Proving it to his own coaches is obviously more important.
After pads came on, practices were shorter and there were fewer opportunities for younger players to get in play reps. The practices gradually are expanding in length according to the league's COVID-19 plan, and so Mooney will now get more of a chance.
"So I think the biggest thing for him is going to be the transition here over the next couple weeks when we start going against the guys out there in full pads where it's longer days," receivers coach Mike Furrey said. "Now your technique, you gotta continue to remember what you're doing, the verbiage of the playbook continues to stack.
"And so that's where it's really going to be now from a development standpoint is how much can he handle that and continue to go out and produce the way he did when he didn't have pads on. And right now that's something I'm looking forward to evaluating."
Mooney has made it a point to be on top of the offense and playbook.
"I mean, if you know the plays, you don't have any type of confusion or discomfort with it," Mooney said. "If you know what you’re doing, you just go out there and play ball. Like I said, (it's) just reading the coverage and finding out your assignment with the coverage."
Mooney also feels comfortable with pass routes, in part, because just prior to camp he went to work with Allen Robinson II and Javon Wims.
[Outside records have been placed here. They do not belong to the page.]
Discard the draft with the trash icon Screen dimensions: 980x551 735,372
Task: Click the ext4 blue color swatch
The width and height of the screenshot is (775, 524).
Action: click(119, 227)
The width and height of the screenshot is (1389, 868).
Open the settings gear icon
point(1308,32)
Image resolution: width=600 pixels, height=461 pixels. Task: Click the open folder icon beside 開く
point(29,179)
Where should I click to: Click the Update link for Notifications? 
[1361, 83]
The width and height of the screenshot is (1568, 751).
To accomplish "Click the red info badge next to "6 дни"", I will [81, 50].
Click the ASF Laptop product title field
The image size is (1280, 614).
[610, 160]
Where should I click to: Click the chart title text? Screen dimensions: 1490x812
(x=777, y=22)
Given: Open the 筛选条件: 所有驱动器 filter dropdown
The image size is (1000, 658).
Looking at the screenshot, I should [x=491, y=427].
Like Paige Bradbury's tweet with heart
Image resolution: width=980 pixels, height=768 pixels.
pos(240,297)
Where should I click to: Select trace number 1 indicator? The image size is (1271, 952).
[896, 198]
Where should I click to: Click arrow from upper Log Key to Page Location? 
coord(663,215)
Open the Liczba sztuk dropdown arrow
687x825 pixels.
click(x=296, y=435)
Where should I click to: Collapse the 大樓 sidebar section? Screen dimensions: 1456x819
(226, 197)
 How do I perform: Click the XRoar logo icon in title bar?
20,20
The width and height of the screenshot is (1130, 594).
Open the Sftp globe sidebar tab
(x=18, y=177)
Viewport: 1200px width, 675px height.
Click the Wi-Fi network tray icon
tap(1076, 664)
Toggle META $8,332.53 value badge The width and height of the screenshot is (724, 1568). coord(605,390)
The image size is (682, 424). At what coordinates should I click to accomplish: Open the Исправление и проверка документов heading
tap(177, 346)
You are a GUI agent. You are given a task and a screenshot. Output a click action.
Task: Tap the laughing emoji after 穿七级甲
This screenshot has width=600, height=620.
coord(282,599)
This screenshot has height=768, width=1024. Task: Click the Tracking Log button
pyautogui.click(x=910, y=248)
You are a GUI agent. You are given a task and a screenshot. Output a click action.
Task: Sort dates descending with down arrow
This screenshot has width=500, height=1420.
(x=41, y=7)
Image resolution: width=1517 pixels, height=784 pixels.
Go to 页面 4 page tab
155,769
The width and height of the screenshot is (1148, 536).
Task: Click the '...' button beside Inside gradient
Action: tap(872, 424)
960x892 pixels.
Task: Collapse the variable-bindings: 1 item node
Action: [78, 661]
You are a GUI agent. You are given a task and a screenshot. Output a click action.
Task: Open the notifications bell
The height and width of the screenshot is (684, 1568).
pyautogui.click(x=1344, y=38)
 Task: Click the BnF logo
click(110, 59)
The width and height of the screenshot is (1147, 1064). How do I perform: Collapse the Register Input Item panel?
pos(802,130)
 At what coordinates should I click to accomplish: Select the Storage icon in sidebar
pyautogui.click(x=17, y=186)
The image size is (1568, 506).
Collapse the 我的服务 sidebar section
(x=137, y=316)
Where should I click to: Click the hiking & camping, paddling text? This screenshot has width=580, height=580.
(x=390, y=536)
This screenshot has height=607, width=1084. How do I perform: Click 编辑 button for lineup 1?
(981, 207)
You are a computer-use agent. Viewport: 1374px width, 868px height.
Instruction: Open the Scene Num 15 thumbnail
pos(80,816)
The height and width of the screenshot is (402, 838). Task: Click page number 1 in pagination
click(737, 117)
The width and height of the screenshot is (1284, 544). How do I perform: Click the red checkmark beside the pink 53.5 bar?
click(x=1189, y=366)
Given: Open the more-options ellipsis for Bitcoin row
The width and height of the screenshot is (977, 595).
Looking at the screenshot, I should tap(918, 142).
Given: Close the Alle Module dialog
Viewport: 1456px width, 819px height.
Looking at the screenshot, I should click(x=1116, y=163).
"I was in Alabama just running routes and doing anything I could do just to stay in shape, running trails," Mooney said. "I went to Florida with A-Rob and Juice (Wims) and we had a workout there."
There is one other aspect of his play in Chicago Mooney needs to grasp.
It's getting used to his three quarterbacks: Mitchell Trubisky, Nick Foles and Tyler Bray.
"My biggest thing is coming back to a right-handed quarterback from a left-handed quarterback," said Mooney, who chased the throws of lefty Justin McMillan at Tulane last year. "That's my biggest change that I've had to get back to."
Well, that, and also needing to prove his speed to one specific teammate.